Note: Use ointment formulations for dry eczema, cream for wet eczema.


10. Evidence and Guidelines

NICE CG57 (Atopic Eczema in under 12s)

  • Stepped approach dictated by severity.
  • Offer choice of emollients (let child choose texture).
  • Refer if: infected, severe sleep disturbance, psychosocial impact.

Cochrane Reviews

  • Wet Wraps: Effective for severe eczema but labour intensive.
  • Probiotics: No clear evidence for prevention.
  • Diet: Elimination diets usually NOT recommended unless clear food allergy link (urticaria/vomiting immediately after eating).

11. Patient/Layperson Explanation

What is Eczema?

It is a condition where your skin's "brick wall" is leaky.
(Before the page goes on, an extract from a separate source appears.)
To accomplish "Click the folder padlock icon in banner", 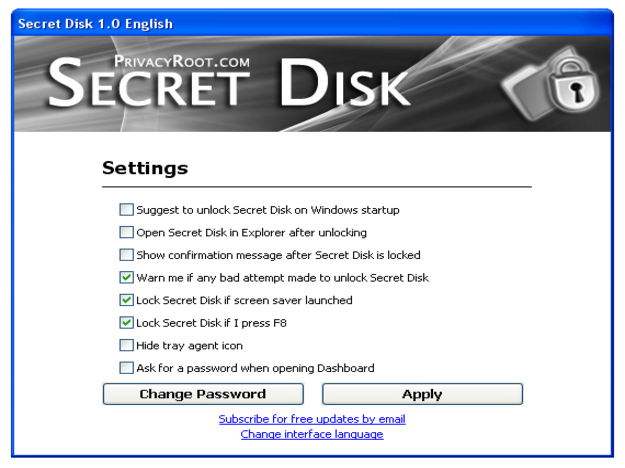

Most people have a strong wall that keeps water in and germs out. In eczema, the mortar between the bricks is missing (due to genetics). Water escapes (dryness) and soap/pollen gets in (irritation).

Will they grow out of it?

Most likely. About 60-70% of children improve significantly by their teenage years, although they may always have dry skin.

Are steroids safe?

Yes, if used correctly. Many parents are "steroid phobic" and undertreat, leaving the child in misery. Thinning of the skin only happens if you use very strong steroids for months without a break. Using them for 1-2 weeks to clear a flare is perfectly safe and necessary.

How often should I moisturise?

"Until the pot is empty, then buy another." You cannot overdose on moisturiser. Ideally 3-4 times a day.


12. References
  1. NICE CG57. Atopic eczema in under 12s. 2007.
  2. Eichenfield LF, et al. Guidelines of care for the management of atopic dermatitis. J Am Acad Dermatol. 2014.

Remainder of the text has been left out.